WHAT YOU NEED TO DO
Rewrite all of the data below, requests included, and raise every number in the answers by 133. This covers the click coordinates and any viewport dimensions given there. Leave out the pictures.

-*-*-

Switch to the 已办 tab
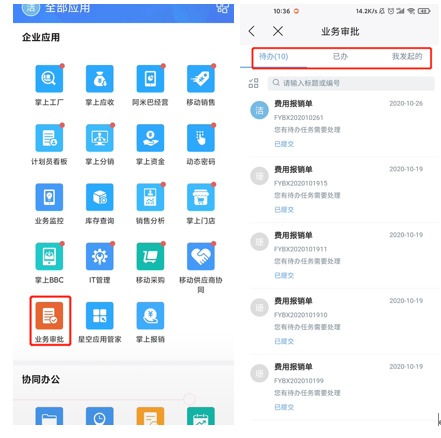Viewport: 441px width, 438px height. coord(340,57)
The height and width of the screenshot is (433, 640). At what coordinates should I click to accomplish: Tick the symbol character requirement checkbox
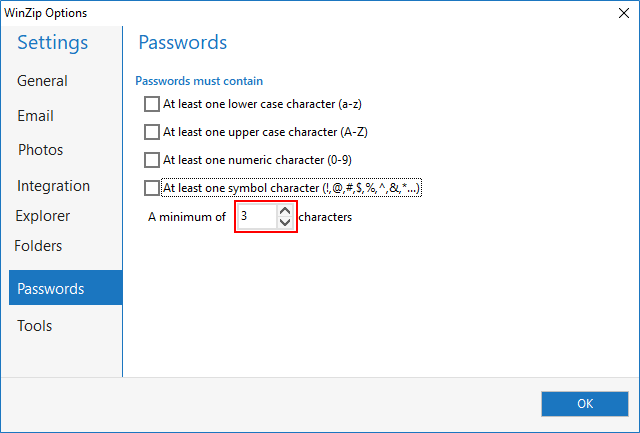pos(152,188)
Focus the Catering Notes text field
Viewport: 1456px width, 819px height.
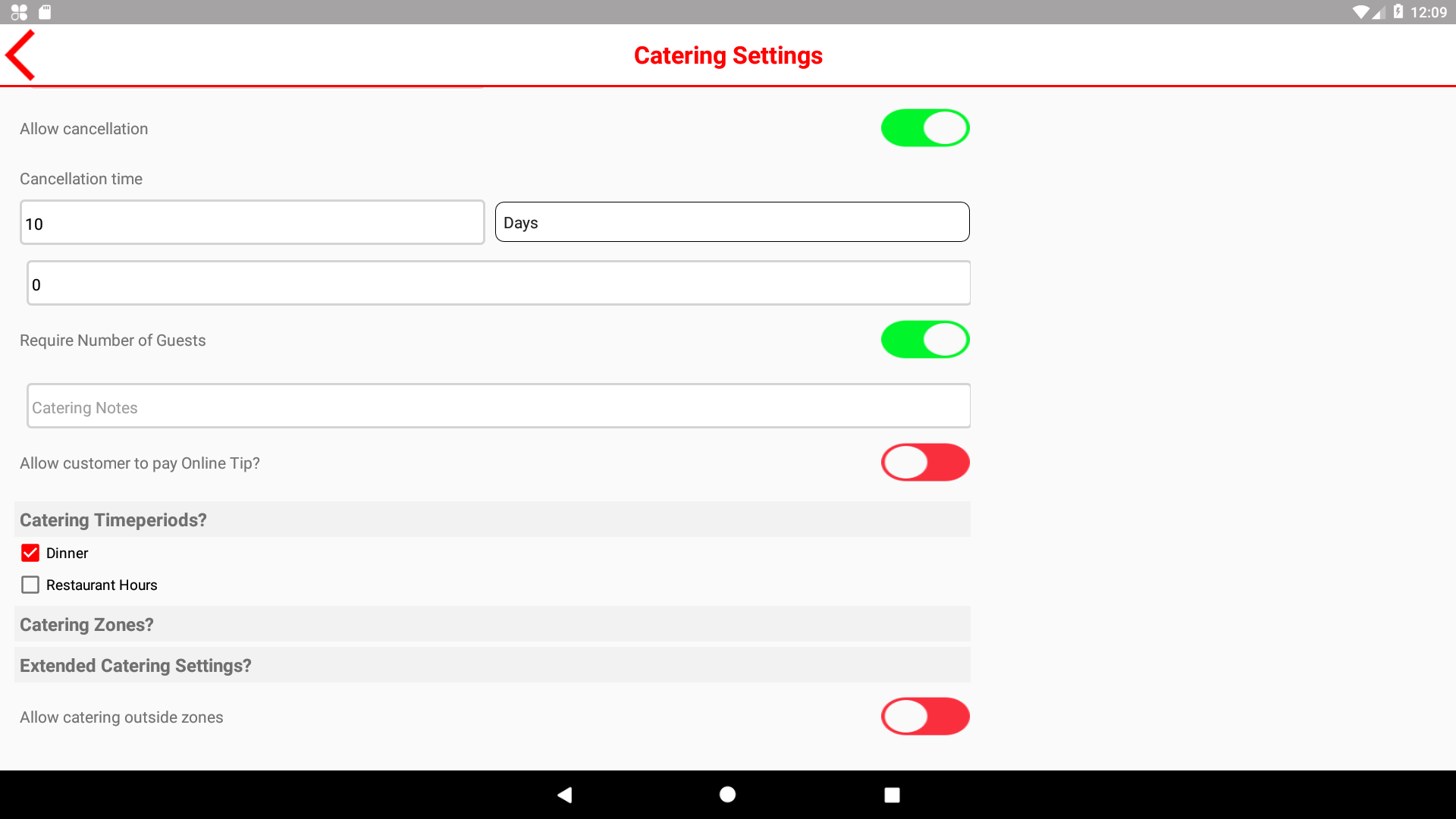[x=498, y=407]
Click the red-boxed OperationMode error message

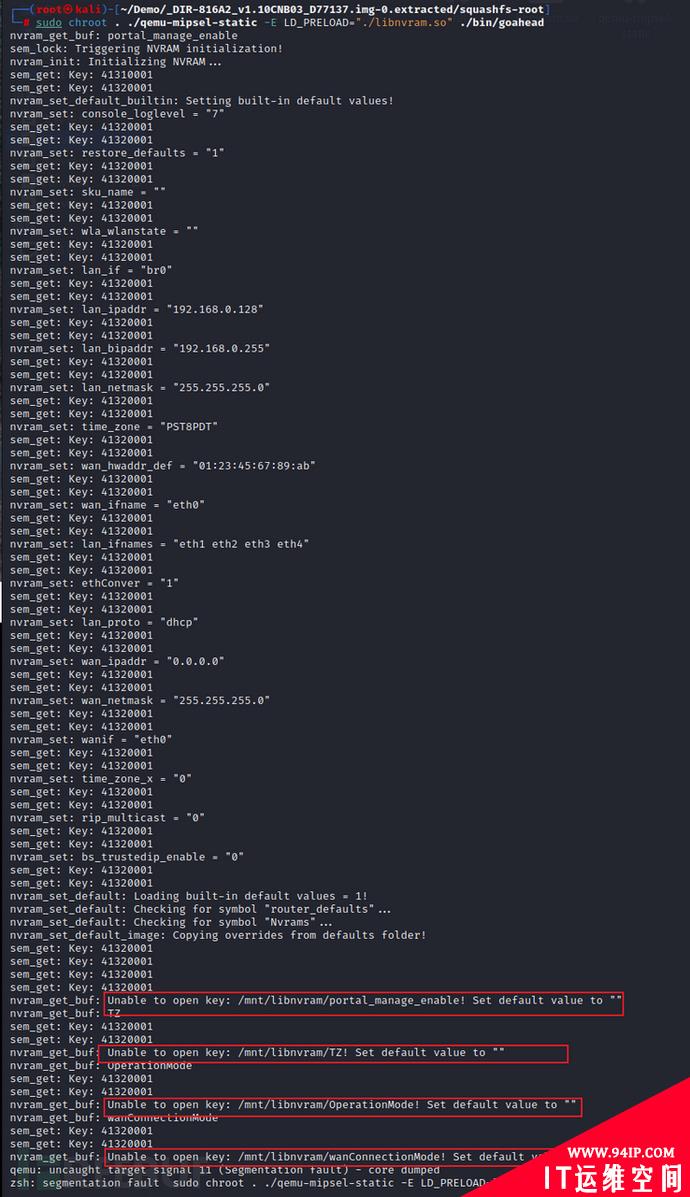(342, 1105)
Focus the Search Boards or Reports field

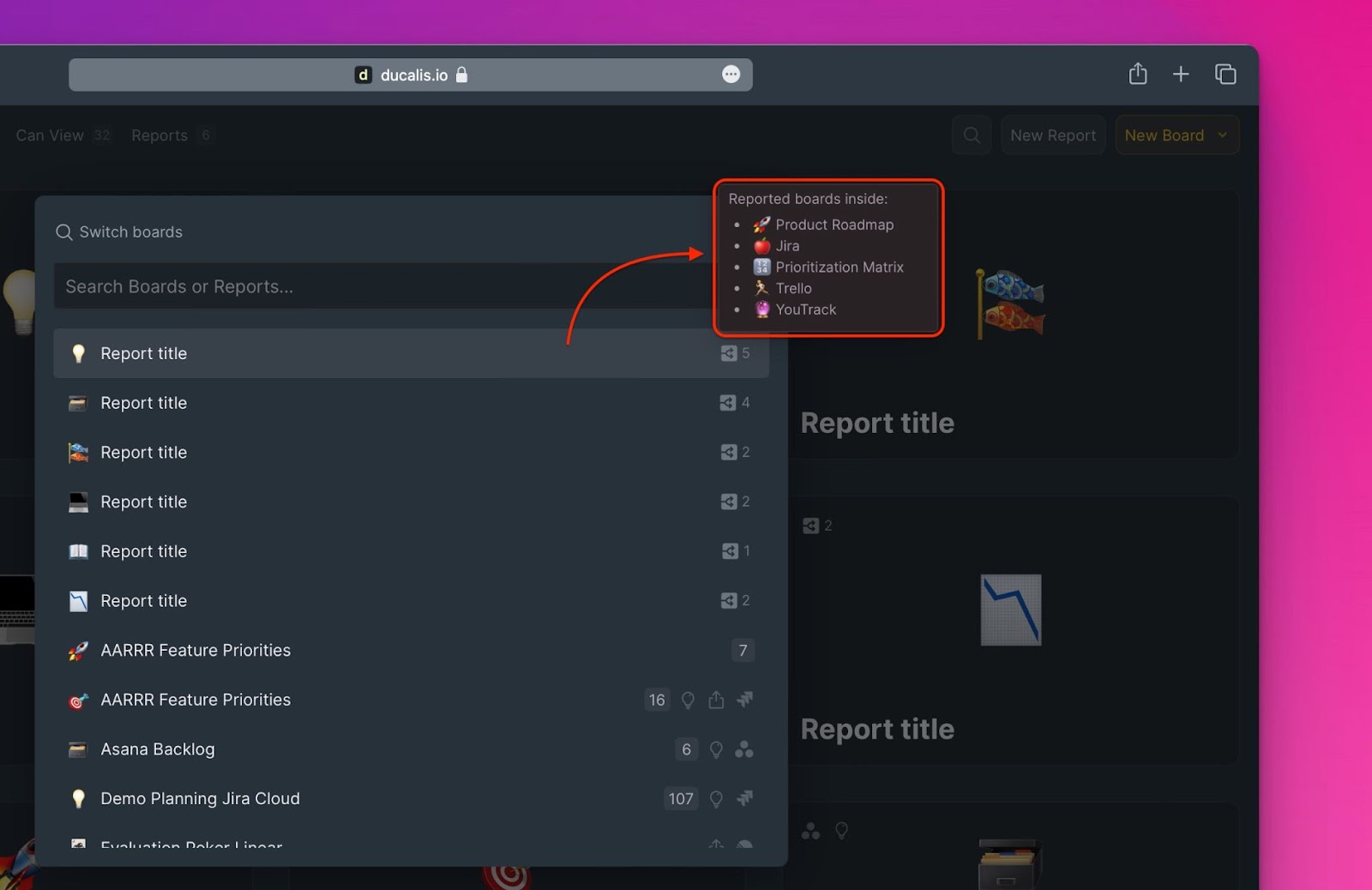click(377, 286)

-*-*-

RESPONSE TO THE EXERCISE
Switch to the 已办 tab
Viewport: 574px width, 571px height. coord(473,190)
The height and width of the screenshot is (433, 640). At what coordinates should I click to accomplish: Tick the symbol character requirement checkbox
pos(285,321)
Focus the Catering Notes text field
Viewport: 1456px width, 819px height.
[x=631, y=540]
Click the red-boxed OperationMode error message

(475, 1238)
Focus the Search Boards or Reports field

click(510, 419)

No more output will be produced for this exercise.